Cas halts him with a ‘Dean’ and this look on his face that totally fucking gives the game away that they haven’t, actually, been having a good talk. Dean wants to glance back at Sam and see what the hell he’s making of all this, but he can’t look away from the blue-fire-gaze, and his heart in his throat.

He never knows what Cas is going to say.

“I heard what you were saying and I appreciate your position.” Cas says, whatever the fuck that means, and Dean just nods curtly before he finishes walking out.

He’s freaking out by the time he’s barricaded himself in his room, because he doesn’t goddamn know what he was saying, or what he wants Cas to have heard, or if he wanted him to hear anything out of the whole clusterfuck. He doesn’t appreciate his own fucking position and he doesn’t really know what they were even talking about.
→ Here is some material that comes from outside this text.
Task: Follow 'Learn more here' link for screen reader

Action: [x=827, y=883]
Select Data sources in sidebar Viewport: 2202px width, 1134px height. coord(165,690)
He just knows that his stomach is this whirlwind of dread and anger and something that might be nerves and his head is fried and he just wants to fucking breathe.

Miracle finds him when he’s finally brave enough to venture out of a drink (his under-the-bed scotch reserves having been taken off the bench the night before) and he follows him back into his bedroom. In the end, Miracle climbs on his lap the second Dean sits on the edge of his bed and something creaks and breaks in Dean’s battered chest, so he abandons trying to block out the pit of something in his stomach with hard liquor, and settles with his face buried in the soft fur of his damn dog for a long time, trying to work out what the hell he’s doing.